Given the incredible simplicity of the Mistiness website interface's compact view, it's odd that Mistiness could not utilize a like await to the apps for consistency. The apps were oftentimes slow to display data, and sometimes would just lock upwardly completely so that I had to impale the processes.

Left: iPhone; right: Android (Image credit: Tom's Guide)

Accounts, Wallet and Masking are the same as on the website. Quick Passwords lets y'all create 10-grapheme passwords at varying levels of strength. Tracking walks you through disabling or monitoring tracking features on your smartphone. Private Search is just a link to the DuckDuckGo browser, which shares Blur's emphasis on privacy.

Both: Android (Image credit: Tom's Guide)

There's zippo incorrect with the feature set Mistiness offers on the mobile apps, simply Blur needs to ready their stability and bring their interfaces into line with the Blur website.

Blur countersign manager: Security

Function of protecting your privacy is protecting your passwords, and Blur uses the aforementioned powerful AES-256 encryption as the rest of the password-manager industry.

The Blur backup passphrase functions as a level of encryption for your password database in conjunction with your main countersign. The one deviation between what Blur is doing with this and 1Password's Secret Key is that you can utilize the backup passphrase to recover your business relationship on Mistiness.

Blur also supports two-gene authentication in the form of time-based ane-fourth dimension passwords (TOTP) that yous can generate using the mobile apps Google Authenticator, Authy or Free OTP.

Blur password manager review: Bottom line

Looking strictly at its password-direction features, Blur can't really hold up to competition similar LastPass, Dashlane, 1Password or Keeper. At $39 a twelvemonth for the cheaper premium feature ready, Blur is more expensive than all merely Dashlane, though any of those other four well outstrip Blur in terms of features and the overall user experience.

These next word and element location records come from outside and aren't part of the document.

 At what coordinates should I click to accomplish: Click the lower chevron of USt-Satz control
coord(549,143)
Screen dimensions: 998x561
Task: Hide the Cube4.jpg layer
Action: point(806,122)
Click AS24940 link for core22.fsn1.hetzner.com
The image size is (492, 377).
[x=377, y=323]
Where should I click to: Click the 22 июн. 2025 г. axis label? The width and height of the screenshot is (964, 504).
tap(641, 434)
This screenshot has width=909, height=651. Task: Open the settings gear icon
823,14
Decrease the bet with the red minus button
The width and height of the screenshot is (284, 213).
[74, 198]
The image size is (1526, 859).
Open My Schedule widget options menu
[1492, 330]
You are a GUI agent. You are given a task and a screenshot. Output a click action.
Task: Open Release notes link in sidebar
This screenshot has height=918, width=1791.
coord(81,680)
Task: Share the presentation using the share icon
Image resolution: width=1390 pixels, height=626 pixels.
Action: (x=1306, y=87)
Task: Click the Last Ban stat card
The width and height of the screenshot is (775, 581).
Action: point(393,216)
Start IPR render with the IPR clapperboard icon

With that said, Blur does offering privacy protection features that none of the other password managers can match. If that aspect sounds interesting to you, information technology may be worth giving Blur a wait.

A cocky-professed "wearer of wearables," Sean Riley is a Senior Writer for Laptop Magazine who has been covering tech for more than a decade. He specializes in covering phones and, of course, wearable tech, but has as well written about tablets, VR, laptops, and smart abode devices, to name only a few. His articles take as well appeared in Tom's Guide, TechTarget, Phandroid, and more than.